EXERCISE DATA:
══════════════════════════════

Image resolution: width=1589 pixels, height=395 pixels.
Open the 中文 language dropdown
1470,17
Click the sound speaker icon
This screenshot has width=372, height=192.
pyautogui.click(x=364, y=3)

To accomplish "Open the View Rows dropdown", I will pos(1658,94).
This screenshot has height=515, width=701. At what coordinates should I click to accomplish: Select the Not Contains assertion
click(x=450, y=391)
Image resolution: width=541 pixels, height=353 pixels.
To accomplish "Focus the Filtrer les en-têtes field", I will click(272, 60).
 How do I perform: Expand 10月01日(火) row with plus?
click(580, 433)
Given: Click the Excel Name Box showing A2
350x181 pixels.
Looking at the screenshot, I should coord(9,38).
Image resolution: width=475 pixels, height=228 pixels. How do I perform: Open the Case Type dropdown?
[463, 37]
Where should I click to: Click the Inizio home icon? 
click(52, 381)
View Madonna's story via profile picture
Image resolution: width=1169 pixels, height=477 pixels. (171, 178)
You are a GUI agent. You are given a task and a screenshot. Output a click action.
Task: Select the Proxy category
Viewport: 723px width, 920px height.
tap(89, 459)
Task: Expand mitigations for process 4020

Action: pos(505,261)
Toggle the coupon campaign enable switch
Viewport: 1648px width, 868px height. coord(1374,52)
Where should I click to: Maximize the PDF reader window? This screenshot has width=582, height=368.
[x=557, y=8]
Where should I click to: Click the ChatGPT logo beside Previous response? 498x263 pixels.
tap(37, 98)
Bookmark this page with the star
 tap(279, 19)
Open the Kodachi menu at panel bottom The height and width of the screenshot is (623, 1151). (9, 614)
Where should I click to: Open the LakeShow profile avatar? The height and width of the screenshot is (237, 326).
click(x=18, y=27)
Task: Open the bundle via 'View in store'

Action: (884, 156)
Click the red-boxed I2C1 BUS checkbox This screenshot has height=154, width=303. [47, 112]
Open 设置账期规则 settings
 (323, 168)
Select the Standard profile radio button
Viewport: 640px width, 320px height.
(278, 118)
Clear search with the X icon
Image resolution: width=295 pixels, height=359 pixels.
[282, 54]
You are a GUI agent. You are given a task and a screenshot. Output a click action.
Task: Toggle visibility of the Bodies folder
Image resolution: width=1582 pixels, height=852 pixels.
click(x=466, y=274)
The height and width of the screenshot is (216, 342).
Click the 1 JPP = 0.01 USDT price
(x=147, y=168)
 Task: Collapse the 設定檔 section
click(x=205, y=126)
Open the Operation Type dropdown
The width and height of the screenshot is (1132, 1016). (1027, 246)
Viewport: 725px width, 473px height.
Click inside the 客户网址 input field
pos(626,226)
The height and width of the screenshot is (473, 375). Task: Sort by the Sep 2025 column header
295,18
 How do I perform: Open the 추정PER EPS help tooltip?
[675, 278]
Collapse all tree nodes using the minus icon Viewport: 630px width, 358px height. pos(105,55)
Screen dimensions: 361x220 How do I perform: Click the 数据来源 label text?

══════════════════════════════

WHAT IS EXPECTED: For every line in the listing above that contains "will", copy that line.

ANSWER TO THE EXERCISE:
To accomplish "Open the View Rows dropdown", I will pos(1658,94).
To accomplish "Focus the Filtrer les en-têtes field", I will click(272, 60).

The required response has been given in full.